Few questions. Where does the service factor come into play? To find the current of the heater how do we know we have to decide by 1.732? What table should I be using for the breaker?

 

[hoody32]

Spoiler: Calcs - I am not even 100% sure of mine

1 HP = 2.1 Amps (FLC) ------------------------ Overloads Service factor 1.15 - 430.32 = 1.9 x 1.25


1 HP = 2.1 Amps (FLC) ------------------------ Overloads Service factor 1.15 - 430.32= 1.9 x 1.25


5 HP = 7.6 Amps (FLC) ------------------------ Overloads Service factor 1.15 - 430.32= 6.9 x 1.25


10 HP = 14 Amps (FLC) ------------------------ Overloads Service factor 1.15 - 430.32= 13 x 1.25


15KW = 15000/ (1.732*480) = 18.04 Amps

125% Largest Motor

14X1.25 = 17.5 Amps


Plus Others
17.5
2.1
2.1
7.6
18.04

Total = 47.34 Amps

30C ambient = 100% Table 310.15 B 2A

8 AWG CU is good for 50 amps =- 75c Column of Table 310.15 B 2B

GFP- Short Protection Table 430.52

47.34 X 250% = 118.35 Amps

Round down to standard size in Table 240.6 A


110 Amp breaker

My first calculation was a total of 47 amps

 

[mikeames]

Few questions.
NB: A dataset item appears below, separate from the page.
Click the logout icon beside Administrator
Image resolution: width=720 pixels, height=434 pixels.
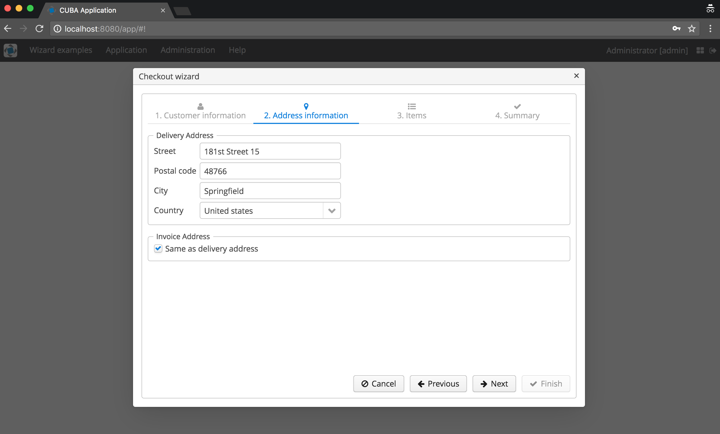[x=712, y=51]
Where does the service factor come into play? To find the current of the heater how do we know we have to decide by 1.732? What table should I be using for the breaker?

430.32 is the overloads. That's where service factor comes in. You take the name plate (FLA)

Its 3 Phase heater so to find current you have to remember that the current is supplied and returned on all three phases unlike a single phase. 1.732 is the square root of three. Memorize it. We could explain why that is but that's a different topic. Additionally after a while you will memorize 360 and 831 those numbers are 1.732 X the common three phase voltages such as 208 and 480.